La lettera delle centinaia di genitori fiorentini circa l’ora d’aria quotidiana per i bimbi ha dato il via ad une delle iniziative popolari più efficaci degli ultimi mesi e innescato un processo che nessuno potrà arginare. Tanto che anche la stessa ministra delle Pari Opportunità e della Famiglia, Elena Bonetti, è intervenuta su Facebook, scrivendo che “occorre trovare il modo per far uscire i bambini”.
Finalmente, ci voleva, dopo tante difficoltà e pochi pronunciamenti, genitori di diversi credo politico che si domandano se camminare per mano con il proprio piccolo “terribile untore”, a distanza “regolare”, si possa fare o no, hanno avuto una risposta. Non sul come avverrà, ma sul fatto che sia importante pensarlo. Che sia corretto trovare una soluzione al problema.
Finalmente, ci voleva, perché in questi giorni, dalla partenza dell’iniziativa dell’ora d’aria, le più tenaci nemiche sono state le donne.

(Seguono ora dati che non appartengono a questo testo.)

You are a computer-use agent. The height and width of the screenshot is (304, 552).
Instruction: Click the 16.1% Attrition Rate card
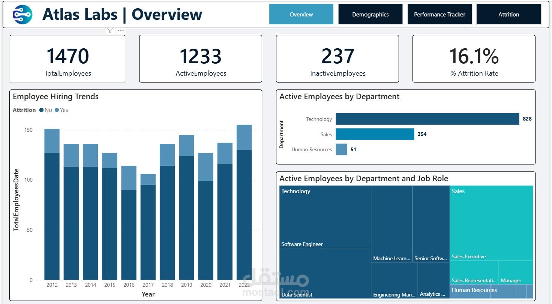pos(474,58)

Com’è possibile vi chiederete? Vi posso assicurare che alle organizzatrici delle raccolte firme, che come potete immaginare già si facevano mille domande sulla “macchina” che stavano mettendo in moto, e sulle modalità di questa “accensione motori”, ne sono state dette di cotte e di crude. Non solo critiche, non solo giudizi: anche vere e proprie offese, se non insulti. Giusto qualche esempio, facilmente rintracciabile sui social media: “mamme inferocite”, “mamme con la fregola di uscire”, “mamme con la foga di esporre i propri figli ai contagi”, “mamme che vanificano gli sforzi fatti da altre”. Frasi evidentemente irragionevoli, visto che le mamme possono uscire, ed è proprio ai bambini che non è dato di trovare spazi per loro.
Ciononostante, la fiorentina Costanza Margiotta, la milanese Maddalena Frangnito ma anche la napoletana Diana Palomba, la torinese Valentina Parenti, la cagliaritana Camilla Soru e io stessa, siamo andate avanti.
Nonostante poi, proprio a Firenze, il giorno dopo la lettera, un padre con figlio in bici, a 150 metri da casa, sia stato sanzionato per ben 400 euro. Troppo chirurgica, la multa, per essere casuale. Anche perché il sindaco Dario Nardella, dopo questa missiva collettiva, aveva chiesto chiarezza al governo circa concedere una passeggiata quotidiana ai bimbi. Certo, non aveva preso una posizione personale chiarissima. Ma tant’è.
Più attiva in questo senso è stata la consigliera del Pd Milano, Diana De Marchi, che ha fatto propria l’istanza fiorentina e l’ha indirizzata non al sindaco della sua città, ma al governo. Questione di scelte. Tanto a Beppe Sala ha pensato Maddalena Fragnito e un gruppo di attiviste milanesi che, nel giro di poche ore, sono arrivate a migliaia di firme raccolte. Lo stesso Beppe Sala, senza sbilanciarsi sulla questione sposava invece altre istanze forse più semplici, di mamme e papà e chiedevano invece – sempre al governo – che pennarelli, matite e quaderni potessero essere venduti in quei pochi supermercati che hanno licenza di distribuirli.
Nel mentre, di nuovo in Toscana, la Garante per l’infanzia Camilla Bianchi domandava al premier Giuseppe Conte chiarimenti circa la possibilità di potersi spostare per ricondurre a casa i propri figli lontani, in Sardegna la consigliera comunale cagliaritana Camilla Soru indirizzava al primo cittadino una serie di richieste puntuali, circa i diritti dei bambini. Valentina Parenti, presidente dell’Associazione Gamma Donna, apriva una petizione per la città di Torino indirizzata alla sindaca Chiara Appendino.
Quasi inutile dirlo, nessuna risposta.
Le associazioni di genitori, psicologi, femminili, del mondo sociale in tutto il territorio italiano che hanno aderito e che credono in questa iniziativa non si contano. Tra pochi giorni non saranno più migliaia, ma decine di migliaia di genitori che chiederanno alle autorità la grazia di un’uscita quotidiana. E la risposta del Premier arriverà, dovrà arrivare. I nostri bambini sono il nostro futuro – ho scritto personalmente anch’io, in una petizione con l’associazione Le Contemporanee – non possiamo rinunciare a loro e al loro equilibrio.